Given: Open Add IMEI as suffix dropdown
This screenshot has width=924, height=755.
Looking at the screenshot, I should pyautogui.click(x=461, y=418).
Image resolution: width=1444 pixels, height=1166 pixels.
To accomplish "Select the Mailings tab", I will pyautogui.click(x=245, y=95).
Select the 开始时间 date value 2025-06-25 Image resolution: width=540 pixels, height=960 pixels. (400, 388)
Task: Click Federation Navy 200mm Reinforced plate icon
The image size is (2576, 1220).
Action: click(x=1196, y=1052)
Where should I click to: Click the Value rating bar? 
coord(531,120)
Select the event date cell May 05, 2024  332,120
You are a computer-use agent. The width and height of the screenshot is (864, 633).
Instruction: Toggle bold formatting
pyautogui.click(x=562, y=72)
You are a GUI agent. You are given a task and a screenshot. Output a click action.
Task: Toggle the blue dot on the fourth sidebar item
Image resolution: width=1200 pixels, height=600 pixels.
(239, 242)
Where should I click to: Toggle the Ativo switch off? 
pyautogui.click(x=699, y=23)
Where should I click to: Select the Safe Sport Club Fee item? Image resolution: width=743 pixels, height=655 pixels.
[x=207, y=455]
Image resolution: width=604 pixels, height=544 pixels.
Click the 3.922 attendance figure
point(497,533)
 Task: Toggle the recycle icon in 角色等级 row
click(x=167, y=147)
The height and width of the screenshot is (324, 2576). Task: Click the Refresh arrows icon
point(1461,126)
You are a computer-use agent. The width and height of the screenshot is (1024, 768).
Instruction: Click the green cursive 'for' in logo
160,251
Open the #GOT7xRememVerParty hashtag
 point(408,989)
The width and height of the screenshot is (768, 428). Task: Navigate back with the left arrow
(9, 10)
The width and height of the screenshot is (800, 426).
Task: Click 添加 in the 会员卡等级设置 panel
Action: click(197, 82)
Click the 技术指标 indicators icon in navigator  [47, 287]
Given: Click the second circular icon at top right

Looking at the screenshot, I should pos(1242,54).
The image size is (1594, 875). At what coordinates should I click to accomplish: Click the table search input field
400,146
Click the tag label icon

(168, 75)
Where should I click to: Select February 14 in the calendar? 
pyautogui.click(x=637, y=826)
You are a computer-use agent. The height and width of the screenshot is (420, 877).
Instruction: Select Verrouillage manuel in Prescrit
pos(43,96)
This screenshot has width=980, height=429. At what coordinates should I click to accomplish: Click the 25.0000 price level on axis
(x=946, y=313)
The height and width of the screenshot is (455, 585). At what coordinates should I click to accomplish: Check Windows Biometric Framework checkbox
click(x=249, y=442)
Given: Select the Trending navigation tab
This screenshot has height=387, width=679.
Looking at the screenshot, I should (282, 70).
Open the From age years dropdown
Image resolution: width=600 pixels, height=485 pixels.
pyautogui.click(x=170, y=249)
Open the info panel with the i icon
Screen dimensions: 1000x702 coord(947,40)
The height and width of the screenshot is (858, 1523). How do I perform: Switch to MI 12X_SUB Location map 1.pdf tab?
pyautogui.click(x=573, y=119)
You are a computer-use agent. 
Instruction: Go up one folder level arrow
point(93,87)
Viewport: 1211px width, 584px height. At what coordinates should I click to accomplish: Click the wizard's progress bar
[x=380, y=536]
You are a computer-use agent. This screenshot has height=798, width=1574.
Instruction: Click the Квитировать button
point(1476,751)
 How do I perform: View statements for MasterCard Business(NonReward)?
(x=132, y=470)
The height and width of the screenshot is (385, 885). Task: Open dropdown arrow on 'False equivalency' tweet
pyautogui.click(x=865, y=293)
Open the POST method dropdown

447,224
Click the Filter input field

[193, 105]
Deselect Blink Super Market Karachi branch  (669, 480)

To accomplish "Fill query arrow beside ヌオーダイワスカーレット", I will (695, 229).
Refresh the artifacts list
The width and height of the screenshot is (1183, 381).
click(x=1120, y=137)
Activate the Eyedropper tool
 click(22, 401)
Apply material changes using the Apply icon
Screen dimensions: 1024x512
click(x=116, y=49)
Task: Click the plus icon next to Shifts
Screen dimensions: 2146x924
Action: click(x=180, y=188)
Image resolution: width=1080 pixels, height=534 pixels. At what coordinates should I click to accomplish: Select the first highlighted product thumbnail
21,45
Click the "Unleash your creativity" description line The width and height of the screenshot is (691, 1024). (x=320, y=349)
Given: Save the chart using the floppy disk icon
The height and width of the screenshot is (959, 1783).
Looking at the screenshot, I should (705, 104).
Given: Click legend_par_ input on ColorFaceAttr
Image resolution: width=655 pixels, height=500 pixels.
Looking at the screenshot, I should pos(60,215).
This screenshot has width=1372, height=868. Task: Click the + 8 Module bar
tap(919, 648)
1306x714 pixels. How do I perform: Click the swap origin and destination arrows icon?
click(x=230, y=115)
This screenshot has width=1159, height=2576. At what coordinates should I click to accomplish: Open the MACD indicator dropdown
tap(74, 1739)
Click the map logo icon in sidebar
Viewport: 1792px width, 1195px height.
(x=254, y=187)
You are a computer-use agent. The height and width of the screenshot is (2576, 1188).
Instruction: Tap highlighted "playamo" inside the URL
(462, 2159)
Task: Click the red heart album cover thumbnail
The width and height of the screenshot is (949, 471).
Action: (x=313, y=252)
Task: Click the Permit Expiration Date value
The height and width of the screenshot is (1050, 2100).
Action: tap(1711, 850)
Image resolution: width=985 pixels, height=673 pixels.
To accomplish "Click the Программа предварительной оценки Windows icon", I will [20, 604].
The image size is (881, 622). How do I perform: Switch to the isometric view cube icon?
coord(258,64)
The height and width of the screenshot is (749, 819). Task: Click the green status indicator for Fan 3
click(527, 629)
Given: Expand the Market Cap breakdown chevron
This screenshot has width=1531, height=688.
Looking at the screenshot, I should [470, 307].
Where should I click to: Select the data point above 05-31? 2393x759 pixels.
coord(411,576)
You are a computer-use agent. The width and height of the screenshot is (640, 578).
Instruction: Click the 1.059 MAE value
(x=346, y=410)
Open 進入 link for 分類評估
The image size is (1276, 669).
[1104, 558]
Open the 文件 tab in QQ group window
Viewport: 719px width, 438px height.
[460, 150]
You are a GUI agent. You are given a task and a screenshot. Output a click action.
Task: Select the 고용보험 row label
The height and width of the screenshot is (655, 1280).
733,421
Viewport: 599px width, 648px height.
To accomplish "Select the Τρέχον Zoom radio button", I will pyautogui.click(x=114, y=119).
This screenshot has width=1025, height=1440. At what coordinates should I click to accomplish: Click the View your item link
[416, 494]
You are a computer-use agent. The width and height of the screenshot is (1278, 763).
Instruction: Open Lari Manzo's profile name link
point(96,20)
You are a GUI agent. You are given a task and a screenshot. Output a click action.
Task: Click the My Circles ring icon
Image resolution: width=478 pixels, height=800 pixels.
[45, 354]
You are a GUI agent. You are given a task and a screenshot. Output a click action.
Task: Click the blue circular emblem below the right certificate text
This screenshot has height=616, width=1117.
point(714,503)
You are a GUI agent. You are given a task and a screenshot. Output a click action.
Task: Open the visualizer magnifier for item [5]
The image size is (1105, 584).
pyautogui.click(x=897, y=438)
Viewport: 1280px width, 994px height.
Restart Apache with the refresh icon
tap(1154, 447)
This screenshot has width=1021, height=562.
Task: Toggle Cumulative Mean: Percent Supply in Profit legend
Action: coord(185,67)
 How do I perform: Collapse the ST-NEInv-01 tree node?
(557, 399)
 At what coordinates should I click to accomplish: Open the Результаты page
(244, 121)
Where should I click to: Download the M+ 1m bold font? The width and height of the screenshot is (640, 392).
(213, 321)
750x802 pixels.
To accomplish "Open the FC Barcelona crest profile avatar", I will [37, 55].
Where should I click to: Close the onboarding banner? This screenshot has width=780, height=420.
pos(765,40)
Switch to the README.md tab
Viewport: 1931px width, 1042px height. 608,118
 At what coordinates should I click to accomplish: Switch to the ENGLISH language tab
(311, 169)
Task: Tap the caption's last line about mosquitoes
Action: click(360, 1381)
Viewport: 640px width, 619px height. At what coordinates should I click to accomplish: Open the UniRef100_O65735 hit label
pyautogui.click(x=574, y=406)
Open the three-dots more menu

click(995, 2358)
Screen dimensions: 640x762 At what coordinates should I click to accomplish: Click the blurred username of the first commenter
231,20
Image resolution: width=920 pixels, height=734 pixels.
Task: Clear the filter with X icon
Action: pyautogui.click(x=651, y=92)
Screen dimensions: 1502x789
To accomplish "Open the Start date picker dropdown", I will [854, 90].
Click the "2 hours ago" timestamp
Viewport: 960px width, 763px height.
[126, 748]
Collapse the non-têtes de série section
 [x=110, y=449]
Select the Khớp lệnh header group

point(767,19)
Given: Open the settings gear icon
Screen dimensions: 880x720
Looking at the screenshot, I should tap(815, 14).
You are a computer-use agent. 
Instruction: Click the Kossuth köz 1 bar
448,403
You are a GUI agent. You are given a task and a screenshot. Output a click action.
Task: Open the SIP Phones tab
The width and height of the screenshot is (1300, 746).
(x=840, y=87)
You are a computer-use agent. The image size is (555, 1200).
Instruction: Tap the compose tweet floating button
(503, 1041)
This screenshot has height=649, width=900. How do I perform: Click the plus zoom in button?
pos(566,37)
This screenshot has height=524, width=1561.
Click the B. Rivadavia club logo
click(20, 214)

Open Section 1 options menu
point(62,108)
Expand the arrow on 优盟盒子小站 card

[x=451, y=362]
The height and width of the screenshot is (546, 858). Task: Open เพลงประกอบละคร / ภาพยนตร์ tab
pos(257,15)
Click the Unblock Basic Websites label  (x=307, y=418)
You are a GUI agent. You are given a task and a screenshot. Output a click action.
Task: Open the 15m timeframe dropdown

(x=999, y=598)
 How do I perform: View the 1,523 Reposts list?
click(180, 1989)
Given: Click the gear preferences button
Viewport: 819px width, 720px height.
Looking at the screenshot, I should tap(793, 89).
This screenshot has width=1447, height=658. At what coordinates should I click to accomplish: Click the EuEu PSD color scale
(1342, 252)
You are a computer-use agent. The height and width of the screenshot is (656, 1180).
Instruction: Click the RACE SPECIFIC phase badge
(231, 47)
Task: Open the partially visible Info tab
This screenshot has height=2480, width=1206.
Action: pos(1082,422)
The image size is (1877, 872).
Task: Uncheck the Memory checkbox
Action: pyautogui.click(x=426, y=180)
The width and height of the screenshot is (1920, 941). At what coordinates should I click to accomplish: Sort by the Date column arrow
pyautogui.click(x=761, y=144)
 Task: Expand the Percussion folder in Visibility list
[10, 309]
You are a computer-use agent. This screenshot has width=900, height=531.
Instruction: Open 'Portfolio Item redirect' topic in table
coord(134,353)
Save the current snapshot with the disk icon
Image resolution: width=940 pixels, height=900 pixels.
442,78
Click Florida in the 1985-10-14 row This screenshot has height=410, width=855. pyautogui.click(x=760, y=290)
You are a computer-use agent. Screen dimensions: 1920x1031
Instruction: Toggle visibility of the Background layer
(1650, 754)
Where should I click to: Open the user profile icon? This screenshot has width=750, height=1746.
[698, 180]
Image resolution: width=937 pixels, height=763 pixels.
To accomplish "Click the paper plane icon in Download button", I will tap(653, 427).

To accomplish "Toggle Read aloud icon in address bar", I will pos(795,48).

§ **Your goal**: When the word "gear" turns up on a line of the material above, copy that line.

§ **Answer box**:
Given: Open the settings gear icon
Given: Click the gear preferences button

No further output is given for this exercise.